A close up of vivid green fluffy moss growing on a rotten branch. Behind, out of focus, are orange brown fallen leaves and a dark green growth of what might be ivy.

Look to your soul, for that is where you originate. You write the story of you every day with your thoughts, words and deeds. You create yourself. You get to decide your story. No one else. You.

– The Twisted Tree by Rachel Burge

I’ve said before that change is the human condition. What I haven’t yet said is that, at least for me, the continual change requires the continual growth of me as a person. Now I’m not saying that each day I’m a better person than I was before. That’s not helpful as a thought or yard stick to beat myself with. Growth in this sense isn’t a linear progression. It’s a myriad of zig-zags, of listening and reading and discussing and trying and sometimes failing as I attempt to understand both the world around me and who I am.

When I was a child I thought that at some point I’d be able to go “done” about myself in the same way I did with stories I wrote, pictures I drew or homework I handed in and at that point I’d be “me” and that would be it forever. It’s a sweet notion that’s compelling because it means you can stop making an effort. I mean who doesn’t sometimes want to be able to go “finished” and just be? There are days when I’d very much like to throw in the towel because I’m just so damn tired I simply don’t want to be bothered!

It’s also a daft notion. After all, the only reason that stories and pictures and homework are said to be done is that they have to be handed over to someone else to be published/exhibited/marked. You have to stop working on them for them to actually be finished. People do not function that way. We don’t get examined on everything we’ve done up to some arbitrary birthday, graded accordingly and then that’s it, that’s who you are and how you think forever more. We are not static things and, tempting though it is, we cannot treat ourselves as such.

But if we did give in and assume we were unable to change any more, would it matter? Would it really be so bad if we gave ourselves an easy ride? Well, yes, it would. What good is making our own lives a little less fraught for a while if we end up not even getting close to who we could really be if we kept putting in the work. And it isn’t just ourselves we’d be hurting. Refusing to grow is a refusal to open ourselves to new points of view and ways of thinking that we haven’t and won’t experience personally. That lack of empathy and understanding could end up hurting others, if in our ignorance we make decisions or support positions that are actually causing direct harm to people. Why would anyone want to risk that just because we’d have to keep doing the work?

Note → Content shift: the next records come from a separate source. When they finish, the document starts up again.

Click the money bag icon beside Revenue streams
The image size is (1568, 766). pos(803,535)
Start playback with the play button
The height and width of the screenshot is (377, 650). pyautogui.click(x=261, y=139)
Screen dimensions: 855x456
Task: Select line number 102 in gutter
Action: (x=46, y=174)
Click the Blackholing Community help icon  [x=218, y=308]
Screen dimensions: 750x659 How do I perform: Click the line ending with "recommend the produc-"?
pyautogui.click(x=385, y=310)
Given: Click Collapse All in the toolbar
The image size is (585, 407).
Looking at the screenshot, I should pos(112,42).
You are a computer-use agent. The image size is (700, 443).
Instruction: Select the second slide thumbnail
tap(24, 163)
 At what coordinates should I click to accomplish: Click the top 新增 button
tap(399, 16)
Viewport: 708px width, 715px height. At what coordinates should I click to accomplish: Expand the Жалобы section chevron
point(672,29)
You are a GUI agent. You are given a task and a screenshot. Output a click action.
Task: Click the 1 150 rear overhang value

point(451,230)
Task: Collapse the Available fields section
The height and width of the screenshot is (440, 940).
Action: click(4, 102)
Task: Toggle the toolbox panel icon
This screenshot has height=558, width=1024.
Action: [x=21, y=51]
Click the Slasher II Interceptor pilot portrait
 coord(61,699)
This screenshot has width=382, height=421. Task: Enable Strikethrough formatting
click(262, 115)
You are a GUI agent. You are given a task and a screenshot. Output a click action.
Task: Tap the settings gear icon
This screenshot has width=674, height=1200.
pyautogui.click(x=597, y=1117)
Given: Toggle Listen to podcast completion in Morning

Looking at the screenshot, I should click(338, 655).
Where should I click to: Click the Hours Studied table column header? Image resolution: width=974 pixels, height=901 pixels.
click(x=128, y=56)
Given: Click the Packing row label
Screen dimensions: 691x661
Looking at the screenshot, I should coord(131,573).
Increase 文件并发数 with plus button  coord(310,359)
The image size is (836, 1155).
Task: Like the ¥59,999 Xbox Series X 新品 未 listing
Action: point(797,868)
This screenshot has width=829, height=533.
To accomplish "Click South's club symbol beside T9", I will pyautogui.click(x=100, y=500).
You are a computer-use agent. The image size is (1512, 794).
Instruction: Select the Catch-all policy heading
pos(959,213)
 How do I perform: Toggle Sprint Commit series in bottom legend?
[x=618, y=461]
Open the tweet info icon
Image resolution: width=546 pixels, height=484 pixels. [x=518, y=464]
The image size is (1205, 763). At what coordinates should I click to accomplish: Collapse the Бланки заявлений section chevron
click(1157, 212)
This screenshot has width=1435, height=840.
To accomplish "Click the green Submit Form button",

Growth is a mindset. It’s the acknowledgement that what we’ve built our world on may not in fact be either true or fully understood. It’s knowing that we cannot possibly know all there is to know and understanding that that means we must therefore be willing to listen to others and do our utmost to do that listening with an open mind. It’s the willingness to learn new things, the willingness to question our beliefs, and the willingness to change them if we see they’re built on shaky ground.

I am not a finished product. I will never be a finished product. And I’m absolutely fine with that.